The horror genre has faced much scrutiny over the years. None more perhaps than a group of about 72 or so films collectively deemed the ‘video nasties.’ These films consisted of extreme violence and brutality, which film boards, critics, and even judges and juries believed were too obscene for viewers, persecuting anyone involved with the making of such films.
Jake West’s 2010 documentary, Video Nasties: Moral Panic, Censorship and Videotape, covers the advent of VHS tapes and what the new technology meant for filmmakers and studios. Because of the new medium, censorship was at a minimum because films could now be released without major distribution in theaters, thus giving rise to some of the most grotesque and violent horror films known to date.

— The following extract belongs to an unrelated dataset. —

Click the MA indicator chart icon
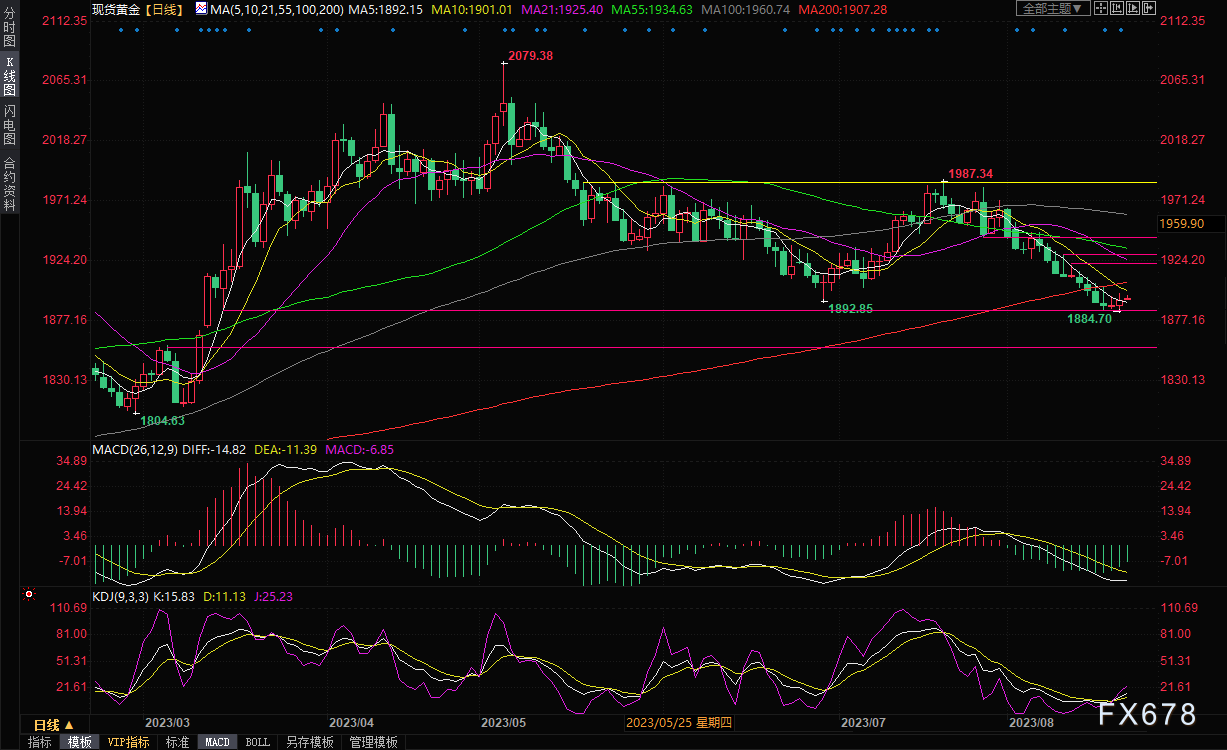The width and height of the screenshot is (1227, 750). (x=201, y=9)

While gaining popularity and a larger audience is generally a positive situation to be in, this was not the case for these video nasty films. Organizations such as British Board of Film Classification (BBFC) started getting involved, beginning not only the censorship of VHS cover designs and posters, but also the complete chopping up, pun intended, of the films. Viewers were left with shorter, much more edited versions, which virtually destroyed the integrity and continuity of every film subject to the censorship.
As horror fans, we all know how easily accessible our favorite films have become. We no longer have to go to the local mom and pop shops to scrounge around the shelves for our daily gore fix. The digital age has made things much easier and if you think about it, a full length film is always within reach due to a number of forms of downloading.
Because of this ease of access, we seem to forget how bad things once were. Of course, most of us, especially those in the states, didn’t have to deal with the video nasty censorship first-hand, but it has effected us to some degree to this day. Because of filmmakers getting fined and arrested, their works seized and burned, it is much more difficult to get full uncut versions of some of these works and some may never see the light of day, ever.
If you are interested in the history of the DPP list of films, known as the video nasties, do yourself a favor and pick up Severin’s release of Video Nasties: The Definitive Guide. This three-disc set houses an astonishing 14 hours of footage including West’s documentary and trailers for every single nasty film with matching introductions from various genre journalists and media academics. There really is no better release to own, if you’re looking for the most comprehensive and complete rundown of everything video nasty! Be sure to pick up a copy from Severin Films’ official website.
I give the entire three-disc package 4.5 VHS tapes out of 5!